Travail à faire —
(a) Répondez à ces questions sur le texte consacré à Ghislaine Sathoud :
(i) Dans quel pays Ghislaine Sathoud est-elle installée aujourd'hui ?
(ii) Chez quel éditeur son dernier livre a-t-il paru ?
(iii) Selon elle, quelle question son ouvrage aborde-t-il ?
(b) Citez, dans le texte consacré à Ghislaine Sathoud, le passage allant de « Ghislaine Sathoud DR » jusqu'à « des sociétés contemporaines. ».

Texte proposé —
Ghislaine Sathoud DR
Femme engagée, auteure d’origine congolaise, installée aujourd’hui au Canada, Ghislaine Sathoud combat les maux du Monde et de son continent natal par les mots. Elle est venue à nous pour nous parler de son dernier livre » Rendez aux africaines leur dignité » paru aux éditions l’Harmattan un réquisitoire bouleversant et pourtant réaliste qui met en avant les exactions dont nos sœurs sont victimes, mais qui témoigne en même temps, de la formidable résilience des femmes africaines qui réussissent à force de courage et de volonté à déconstruire les fatalités des sociétés contemporaines.
Entretien avec la Présidente de UFFP :
Parlez nous de votre livre?
Mon ouvrage intitulé « Rendez aux Africaines leur dignité » aborde la question des violences à l’encontre des femmes. L’objectif est de sensibiliser l’opinion publique sur toutes ces exactions, mais surtout, je voulais rappeler que le viol de guerre continue de détruire des vies.
2) Quel regard posez vous sur vos sœurs africaines aujourd’hui ? de la diaspora au continent la réalité n’est pas la même pourtant?

Informations fournies —
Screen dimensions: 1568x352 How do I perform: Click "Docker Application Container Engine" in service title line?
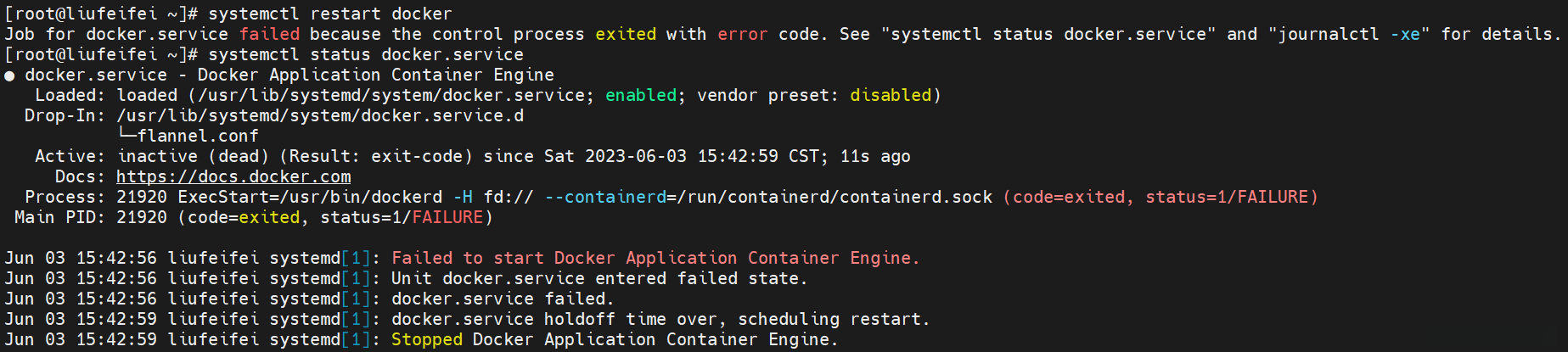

--

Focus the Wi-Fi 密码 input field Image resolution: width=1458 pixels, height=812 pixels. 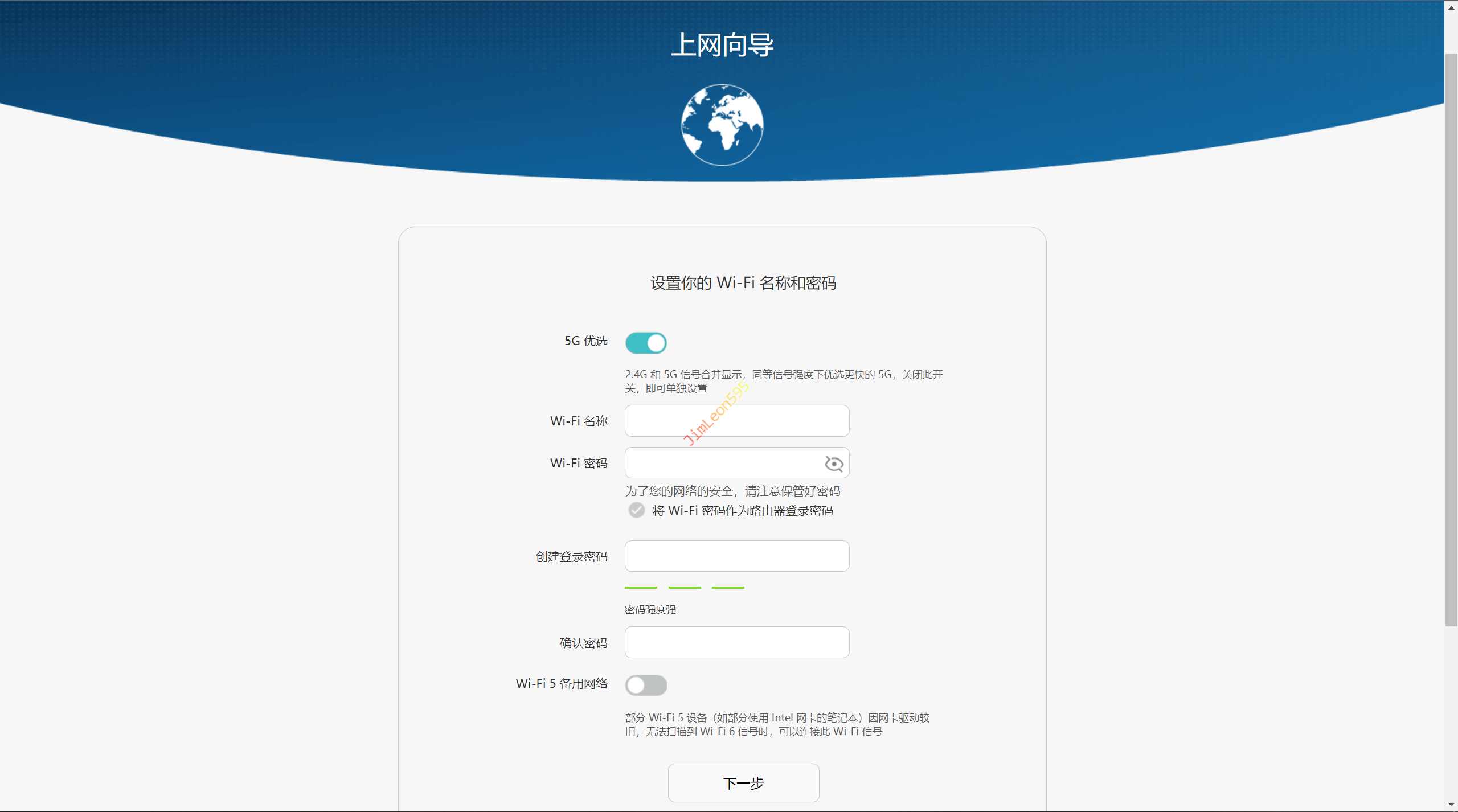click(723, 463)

...

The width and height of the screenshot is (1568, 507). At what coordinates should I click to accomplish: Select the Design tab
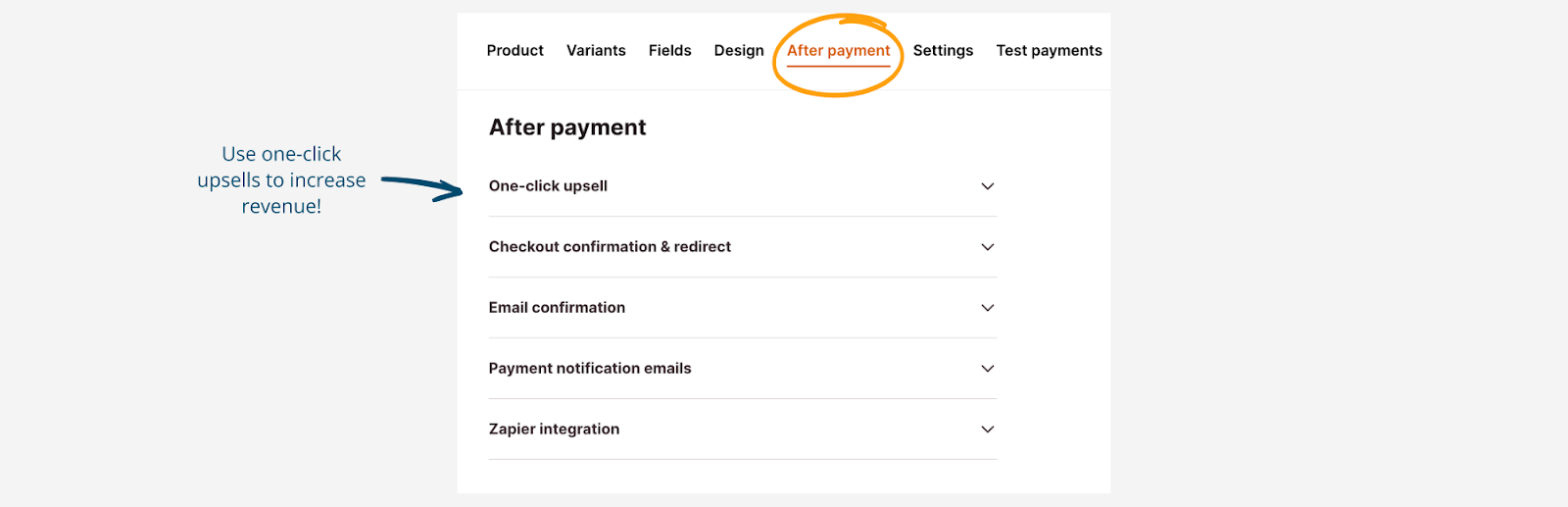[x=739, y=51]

Résultats par tâche —
(a)
(i) Au Canada.
(ii) Aux éditions l'Harmattan.
(iii) La question des violences à l'encontre des femmes.

(b)
Ghislaine Sathoud DR
Femme engagée, auteure d’origine congolaise, installée aujourd’hui au Canada, Ghislaine Sathoud combat les maux du Monde et de son continent natal par les mots. Elle est venue à nous pour nous parler de son dernier livre » Rendez aux africaines leur dignité » paru aux éditions l’Harmattan un réquisitoire bouleversant et pourtant réaliste qui met en avant les exactions dont nos sœurs sont victimes, mais qui témoigne en même temps, de la formidable résilience des femmes africaines qui réussissent à force de courage et de volonté à déconstruire les fatalités des sociétés contemporaines.